INSTRUCTIONS FOR THE TASK: From the listing below, set down exactly the lines between the one holding "Where should I" and the one holding "Given: Choose the Title Case format", inclusive. No other line is wanted.

STUDY MATERIAL:
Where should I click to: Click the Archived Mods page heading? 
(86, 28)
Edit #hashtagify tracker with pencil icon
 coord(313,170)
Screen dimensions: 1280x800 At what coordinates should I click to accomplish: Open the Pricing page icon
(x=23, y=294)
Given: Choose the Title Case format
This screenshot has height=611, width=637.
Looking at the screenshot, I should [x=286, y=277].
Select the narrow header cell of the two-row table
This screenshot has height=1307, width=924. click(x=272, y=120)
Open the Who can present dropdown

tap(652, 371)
* * *
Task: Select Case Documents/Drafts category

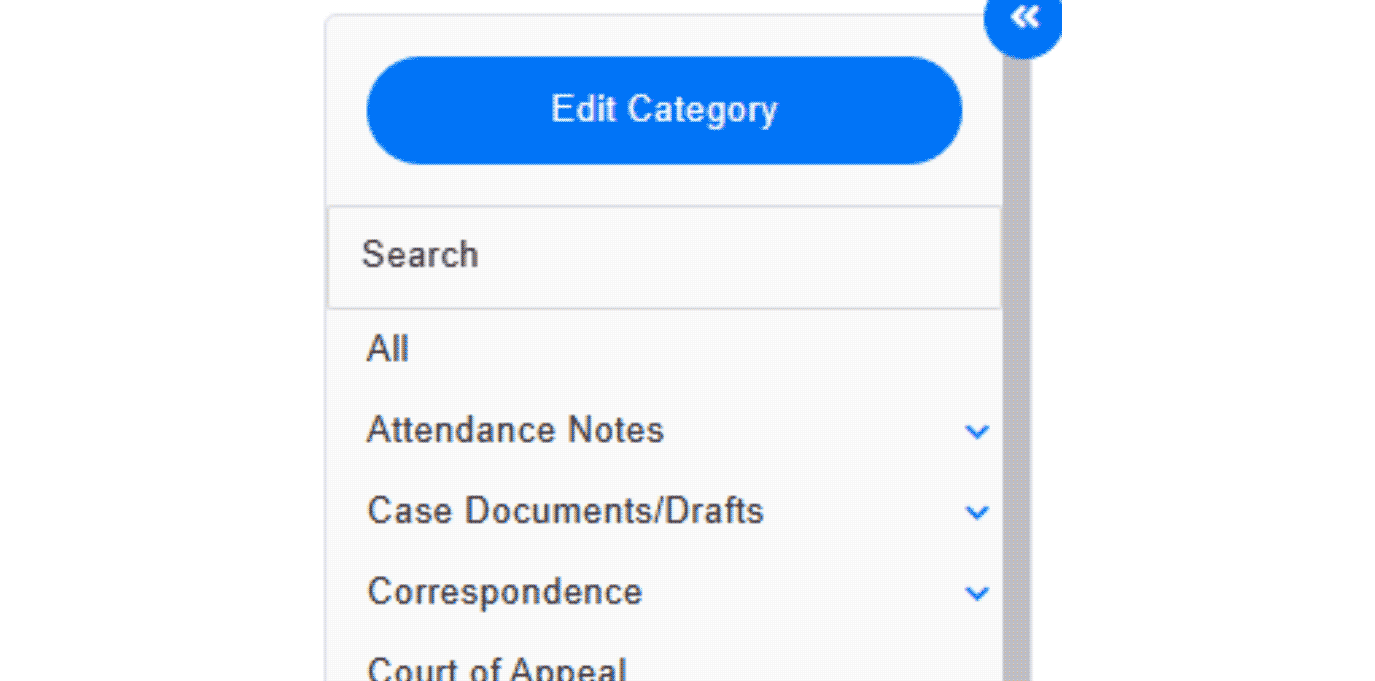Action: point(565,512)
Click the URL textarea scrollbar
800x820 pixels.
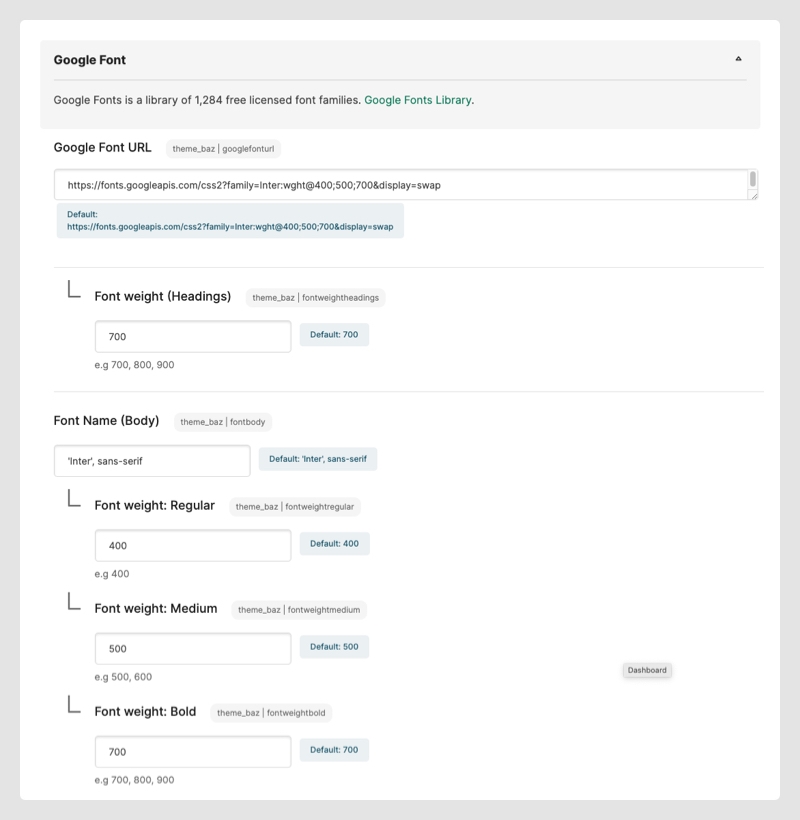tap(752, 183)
...
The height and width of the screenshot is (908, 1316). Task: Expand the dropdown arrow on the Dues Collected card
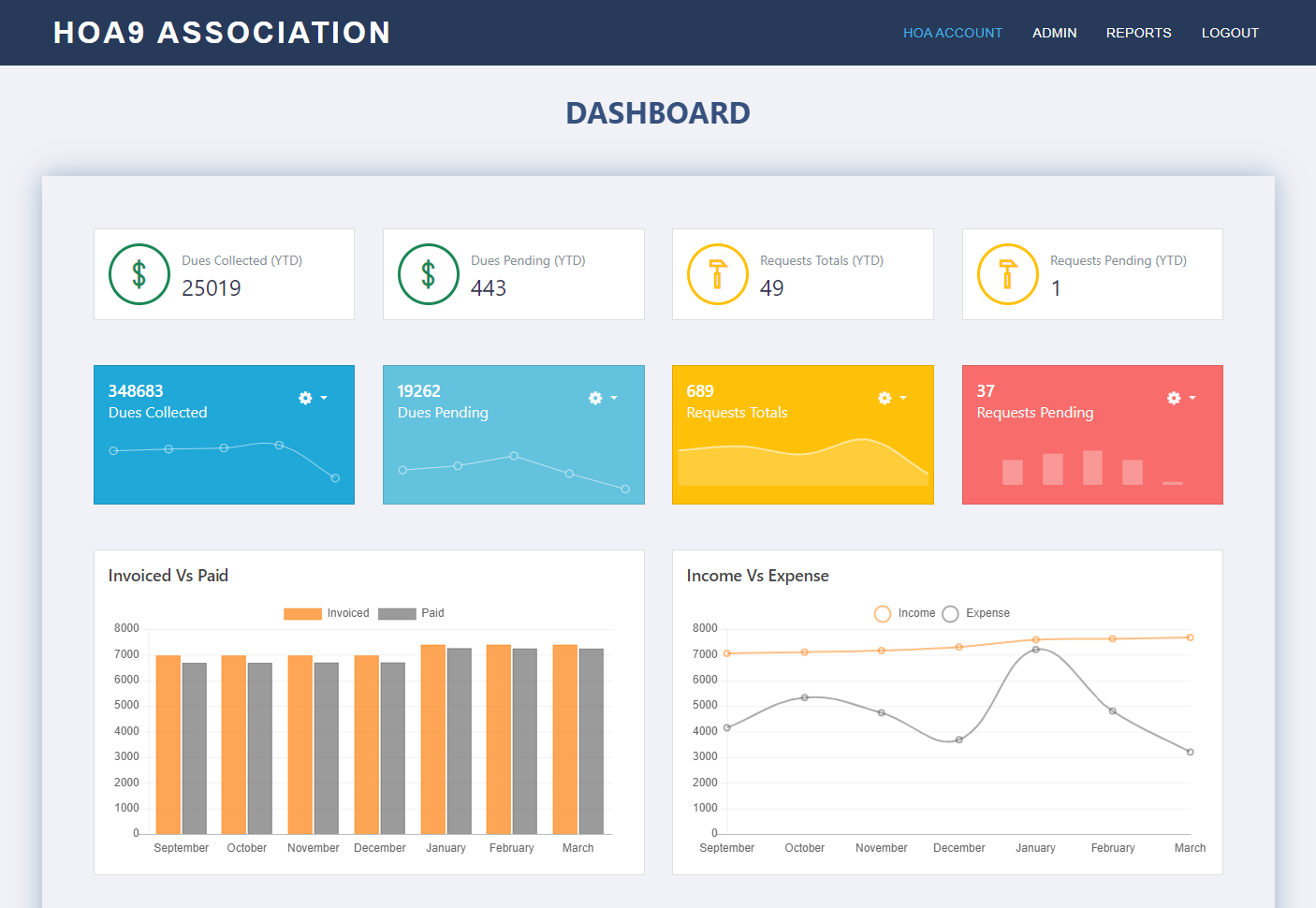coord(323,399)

RESPONSE TO THE TASK:
Where should I click to: Click the Archived Mods page heading? 
(86, 28)
Edit #hashtagify tracker with pencil icon
 coord(313,170)
Screen dimensions: 1280x800 At what coordinates should I click to accomplish: Open the Pricing page icon
(x=23, y=294)
Given: Choose the Title Case format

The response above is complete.